On the other hand, I tried
self.optimizer = optim.LBFGS(self.net.parameters(),max_iter=500)
for epoch in range(600):
self.optimizer.step(closure)
self.train_loss.append(closure().cpu())
print('[Epoch: %s], test_error: [%.4f, %.4f], %.3f seconds went by' %(self.iter*epoch,
mean_loss, var_loss, time.time()-st_time))
In other words, I changed (max_iter, max_epoch) from (1,30000) to (500,600) to compare.
All the time I set
np.random.seed(0)
torch.manual_seed(0)
to fix random seed, bit results give different test errors. Why this happends? Thank you for any helps!
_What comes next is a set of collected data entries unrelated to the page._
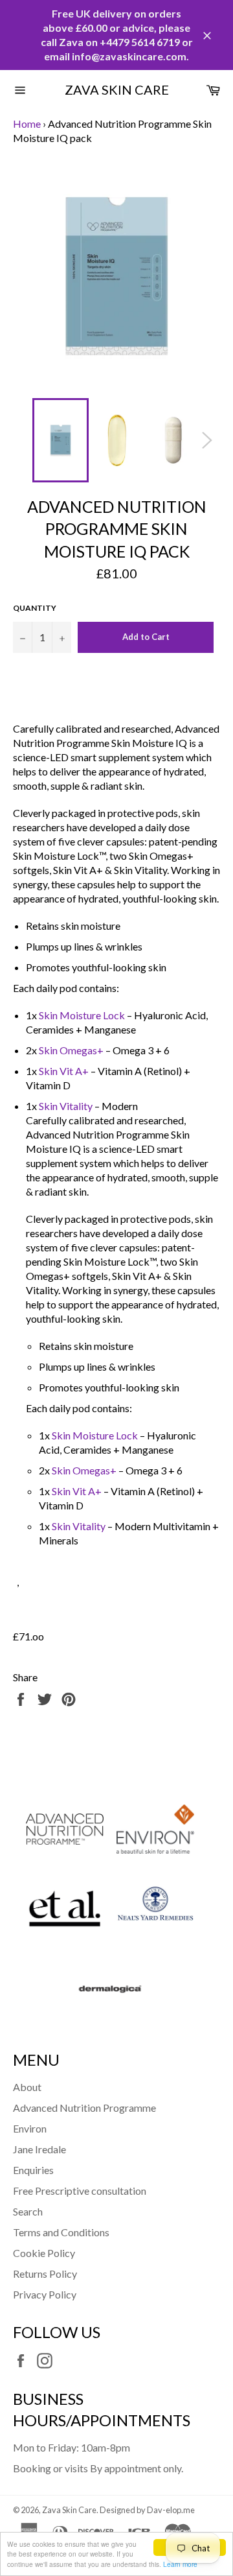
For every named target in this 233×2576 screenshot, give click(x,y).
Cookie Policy (44, 2253)
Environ (30, 2128)
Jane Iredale (39, 2149)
------------------------------------------------------------------------added--------------------------------------------------
For the question 1, I found that train_loss.append part arise such an error, so
for epoch in range(30000):
self.optimizer.step(closure)
#self.train_loss.append(closure().cpu())
will not cause memory error.
How can I record my training loss without memory occupied?